The brand is—as always—a beautiful experimentation in the dichotomy between the masculine and feminine.
In the brand's first presentation at NYMD, designer Beam Rachapol Ngaongam and her brand Bulan use a wooden tree as the center piece of a space surrounded by models in gloriously colorful knits and scarves. The collection is inspired by mental health issues and their complexity - starting with the fascination of how the human body works and resulting with an exploration of the concept of sadness versus beauty and the point where they meet.
The result is a chaotic yet unified arrangement of garments relying on color inspiration from German-born American painter Hans Hofmann. Bulan's debut at NYMD is a standout of the event, inviting attendees into a kaleidoscopic world of vibrant color schemes and disparate textures.
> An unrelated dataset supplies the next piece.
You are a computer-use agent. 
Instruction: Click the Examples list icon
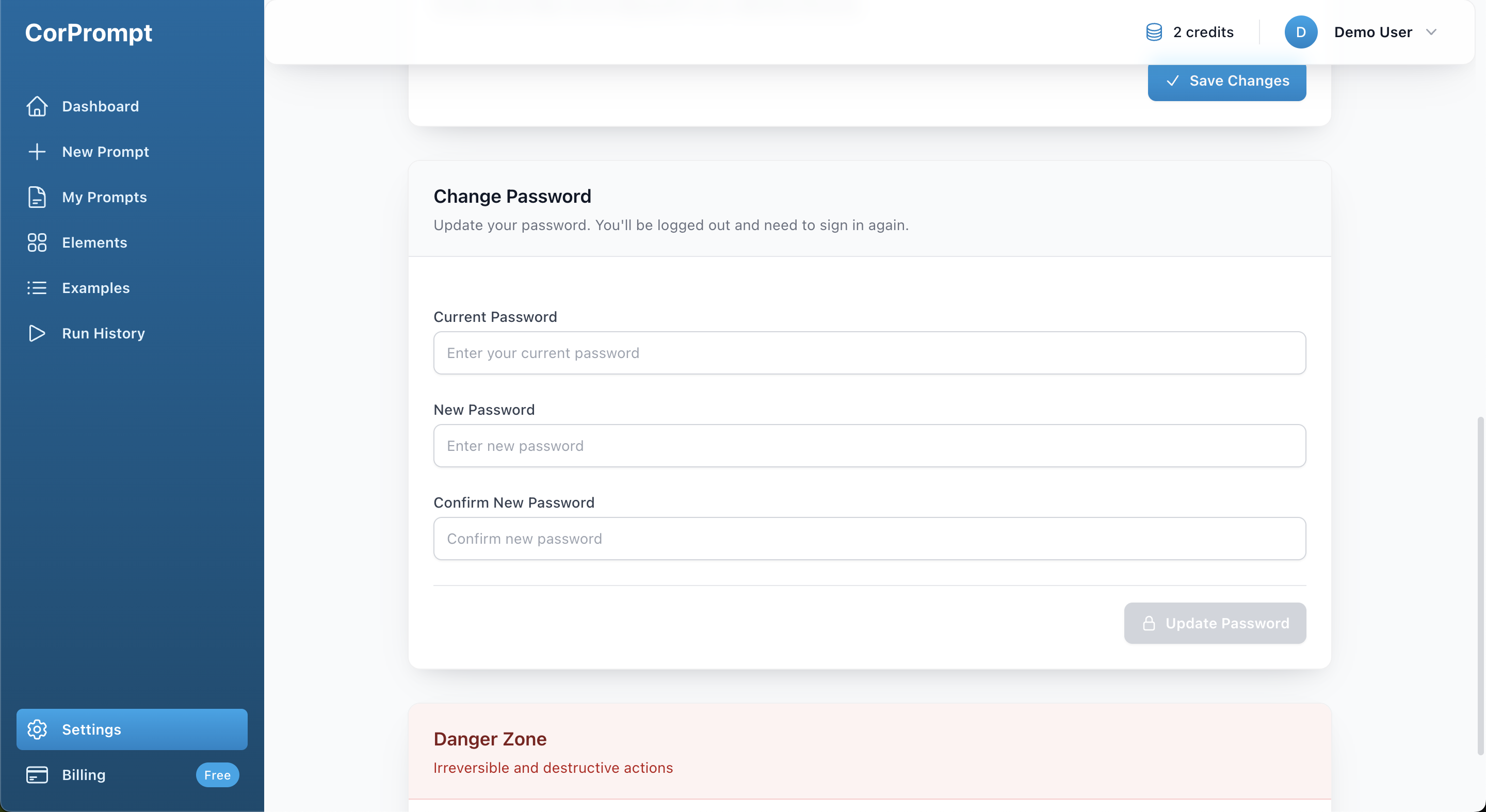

For his NYFW debut, designer Julian Octavio Medina Alvarez creates a collection predominantly centered around the color black and the notion of living in the shadows. He shares the ethos of the show with ONE37pm:
"Black is a sentiment. I have a lot to say, and through the color black, I get the message out there. [The models] are not angry, but they don't want to be bothered. That very much speaks to how I approach things. Not because I think highly of myself, but everyone is just full of shit. And black just sits in the shadows. That's where I feel comfortable. I'm Colombian, I'm an immigrant, I'm not from this country. It just resonates with me, living in the shadows."
For Nicholas Raefski's third appearance at NYMD, the designer produces a collection around the concept of the "The Hero's Journey." The show, entitled “Leap of Faith,” is intended as the first step in the journey for the brand. He invokes pop culture icons and vivid color to in a practice of breaking out of the standard mold of fashion.
The pieces build on traditional denim silhouettes of trucker jackets, wide jeans and more, all accented with fraying or stitching to create a deviation from classic looks.
Raleigh Denim Workshop is the American enterprise / art project / romantic adventure started by Victor Lytvinenko and Sarah Yarborough. What started as an exploration of denim has ballooned into a fully-fledged denim business combined with an art collective; the show was one-part runway performance and one-part multimedia presentation. Between walks, musical performances and artists sketch members of the audience to create a full interdisciplinary viewing experience.